The SMSF Association is calling for an immediate overhaul of the Compensation Scheme of Last Resort (CSLR) following the 82 per cent annual increase in the initial estimate for the 2027 financial year announced yesterday.
The 2027 financial year estimate was revealed to be $137.5 million, with $126.9 million, or 92.3 per cent, assigned to the financial advice sector.
“The profession cannot continue operating under escalating levies and unresolved funding uncertainty,” SMSF Association chief executive Peter Burgess said.
“We support the principle of a last-resort compensation scheme, but it is unfair and unsustainable to expect the financial advice profession alone to pick up the cost of failed advice and products.”

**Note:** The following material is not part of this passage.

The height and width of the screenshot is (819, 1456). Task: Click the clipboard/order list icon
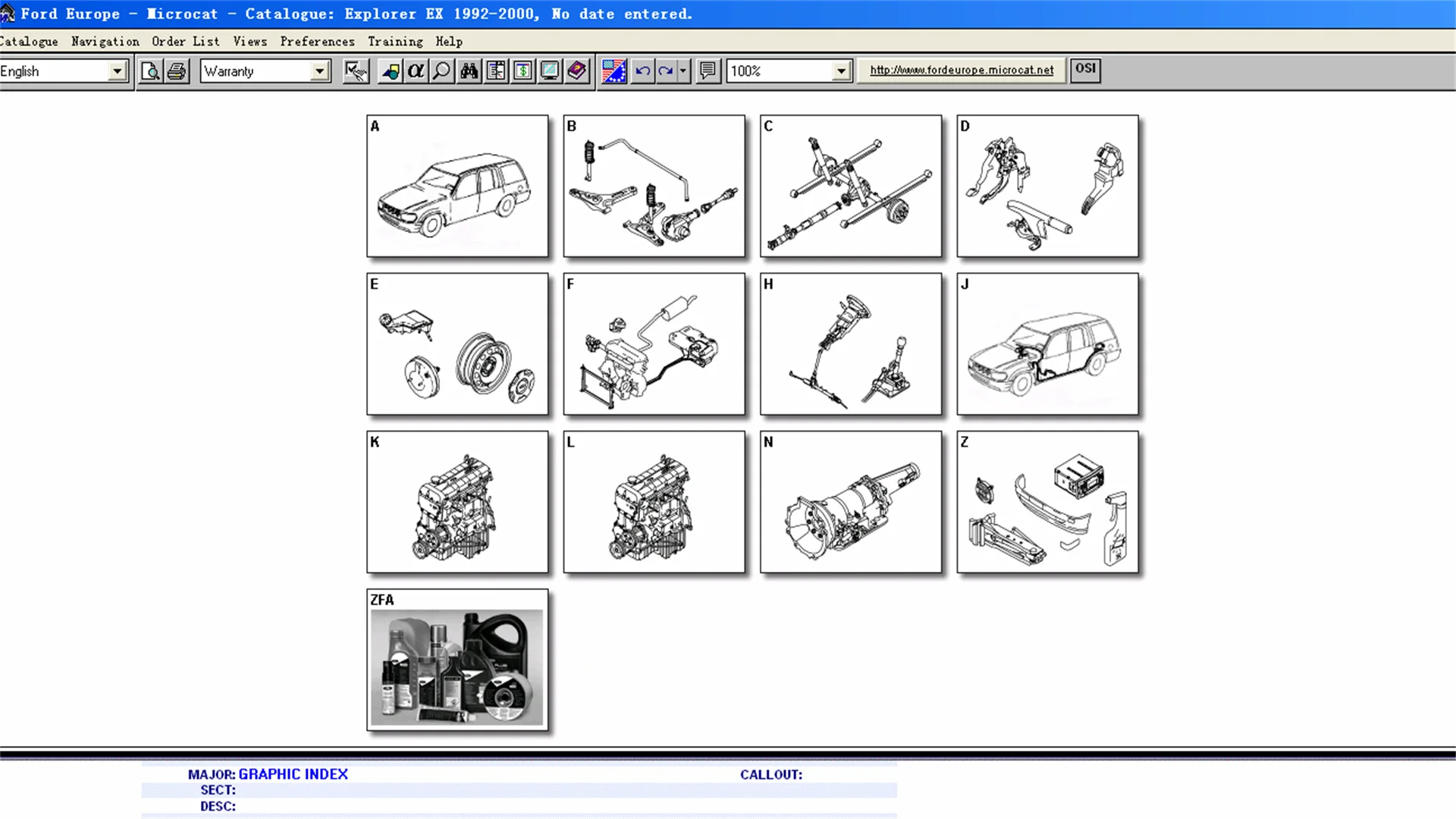(x=496, y=70)
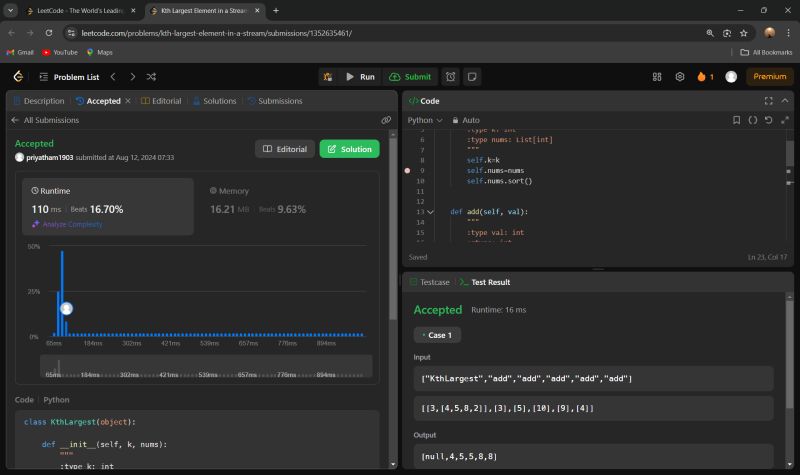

The sector body also expressed its concern that the initial estimate does not include any impact from potential claims stemming from the Shield Master Trust or First Guardian Master Trust collapses, which are likely to result in a significantly higher revised estimate in mid-2026.
“This level of uncertainty is a significant concern for the advice profession and advisers are being asked to absorb rising and unpredictable costs stemming from failures they played no part in, and there is no indication that the frequency or scale of these failures is easing,” Burgess indicated.
According to the SMSF Association, the financial advice industry deserves greater transparency and a clear pathway towards sustainability, especially given it is still waiting to hear whether a special levy will be needed to fund the previous levy period’s shortfall of more than $50 million.
To this end, it is calling on the government to release the findings of the Treasury-led review of the CSLR commissioned earlier this year.
“The review was established with the objective of assessing the long-term sustainability of the scheme,” Burgess explained.
“Those findings are now critical to informing the next steps and the profession cannot continue operating under escalating levies and unresolved funding uncertainty.”